Все помогали друг другу, я видел бледных, осунувшихся людей, они бродили среди руин с бутылками и черепками с водой и кастрюлями с похлебкой, предлагая жалкую пищу и воду самым обездоленным, самым старым и тяжелобольным, лежавшим среди развалин в опасной тени неустойчивых стен. На улицах брошенные грузовики, легковые машины, оставленные на развороченных рельсах трамвайные вагоны, пролетки с мертвыми лошадьми между оглобель. Тучи мух роились в пыльном воздухе. Молчаливая толпа собралась на площади возле оперного театра Сан-Карло, люди будто только что очнулись от долгого сна – на лицах удивление и страх, глаза ослеплены холодной свинцовой молнией; они стояли перед закрытыми магазинами, перед поврежденными осколками металлическими жалюзи; на площадь въезжали запряженные изнуренными ослами повозки с утварью в сопровождении несчастных, страшных на вид оборванцев, они шли, волоча ноги по пыли и обломкам штукатурки, смотрели пытливо в небо и без перерыва кричали: «Mo’ vèneno!
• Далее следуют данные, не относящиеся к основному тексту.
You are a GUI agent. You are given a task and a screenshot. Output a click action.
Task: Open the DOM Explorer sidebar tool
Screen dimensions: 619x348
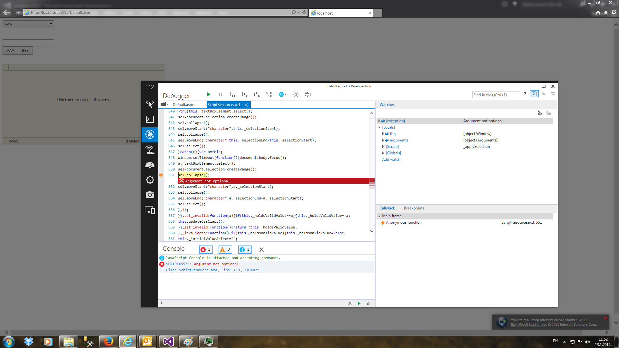pyautogui.click(x=150, y=104)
Mo’ vèneno! ’e bi’! ’e bi’! ’e bi’ ’lloco!» – что значит: «Вот они летят, вот они! Смотри! Видишь! Смотри, дурачина!» На этот заунывный вопль возбужденная толпа поднимала взоры в небо, и крик «Mo’ vèneno! ’e bi’! ’e bi’!» летел от дома к дому, от улицы к улице, но никто не двигался и не делал попытки спастись, будто все уже привыкли к этому крику, будто стал привычным сам страх, а опасность стала делом повседневным; бомбежка больше не внушала ужаса, как если бы великая усталость лишила людей сил искать спасения. Когда с неба раздался высокий, отдаленный пчелиный гул, только тогда толпа прянула во дворы и как по волшебству, исчезла в пещерах. Только несколько стариков и мальчишек остались бродить по пустынным улицам да одуревшая от голода неопределенного возраста женщина, которую выскочивший из норы человек быстро втащил за руку в укрытие.